最初に向かったのはYitzhak Rabin Border Terminalだった。旧称はArava Crossingで、1994年のイスラエル・ヨルダン平和条約締結に際して開設された両国間で最初の陸路国境検問所である。エイラット市街から北へ約3km、ヨルダン側のWadi Araba Crossingに隣接しており、2002年に当時のイスラエル首相ラビンを記念して現在の名称に改称された。イスラエルと敵対的な国のスタンプがパスポートにあると時間が掛かるという話は聞いていたが、私の場合はレバノンのスタンプがあったからか、通過まで合計で2時間程度かかった。日陰はあるものの、炎天下の屋外で待つ必要があり、取調室に入ってからは、なぜレバノンへ行ったのかなどを質問された。旅の順番など私の不注意もあるかもしれないが、ここまで時間が掛かると評価は下げざるを得ない。一方で、陸路でヨルダンからイスラエルへ渡るという意味では、よい経験になったとも思う。写真に写る検問所は、広い道路とヤシの木の向こうにあり、国境らしい緊張感と南国の景観が同居していた。

国境を抜けたころには少し曇りはじめ、歩きやすくなっていた。市内まではせいぜい5kmなので、私はそのまま歩いていくことにした。幹線道路は市街地までほぼ一直線に伸びていて、途中に特別な見どころがあるわけではない。

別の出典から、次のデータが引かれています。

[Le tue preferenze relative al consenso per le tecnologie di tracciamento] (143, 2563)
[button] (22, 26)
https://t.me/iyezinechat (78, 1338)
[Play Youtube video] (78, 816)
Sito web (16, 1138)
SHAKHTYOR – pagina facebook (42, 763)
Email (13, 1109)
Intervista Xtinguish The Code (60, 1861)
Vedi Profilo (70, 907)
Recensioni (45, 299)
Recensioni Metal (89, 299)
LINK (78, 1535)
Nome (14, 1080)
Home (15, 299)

ただ、ラウンドアバウトの中にはハート形の装飾を置いたものもあり、単調な道の中で目に留まった。ホテルにチェックインしてからは、国境でのやり取りとそこからの散歩で少し疲れていたため、しばらく休憩した。エイラットは観光地として見どころが多いというより、海がきれいで、生活に必要なものがそろっている都市という印象である。Azrieli Mall Hayamのような大きめのモールもあり、滞在中に一休みする場所として使いやすかった。宿泊先のホテルでは友達もでき、同じような生活を2日ほど続けながら、数日間の滞在としては満足して過ごせた。

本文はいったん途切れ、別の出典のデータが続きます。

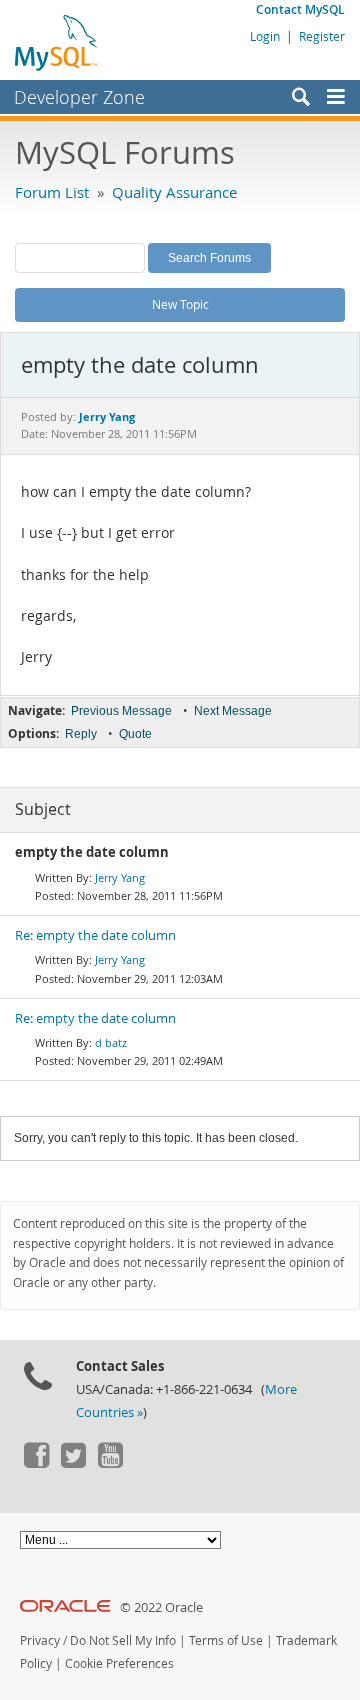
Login (265, 36)
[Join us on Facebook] (36, 1463)
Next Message (233, 711)
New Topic (180, 304)
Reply (81, 734)
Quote (135, 734)
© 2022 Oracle (161, 1607)
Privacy (40, 1640)
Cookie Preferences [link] (119, 1663)
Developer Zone (79, 97)
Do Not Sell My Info (123, 1640)
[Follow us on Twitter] (73, 1463)
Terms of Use (226, 1640)
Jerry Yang (120, 877)
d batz (111, 1042)
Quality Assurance (174, 192)
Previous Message (121, 711)
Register (322, 36)
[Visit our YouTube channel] (110, 1463)
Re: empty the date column (95, 935)
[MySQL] (57, 42)
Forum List (52, 192)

夕方にはHananya Beach付近へ出て、港とビーチを見て回った。海沿いの舗装された広場にはヤシの木が並び、藁でできたパラソルや椅子が整然と置かれていた。砂地のビーチには白いラウンジチェアが重ねられ、海を眺めながら過ごせる場所として整えられている。周辺にはホテルや施設が建ち並び、海辺でありながら雑然とした感じは少なかった。ヨルダン側のアカバと比較すると、やはり少しだけ上品な雰囲気があった。港の一角ではヨットやフェリーが水面に並び、海沿いの街らしい眺めをつくっている。派手な「KAMIKAZE」と書かれたモニュメントのようなものもあり、落ち着いた海辺の景観の中ではかなり目立っていた。短時間の散歩でも、ビーチ、港、ホテル街が近い範囲にまとまっていることが分かり、滞在中に歩きやすい場所だった。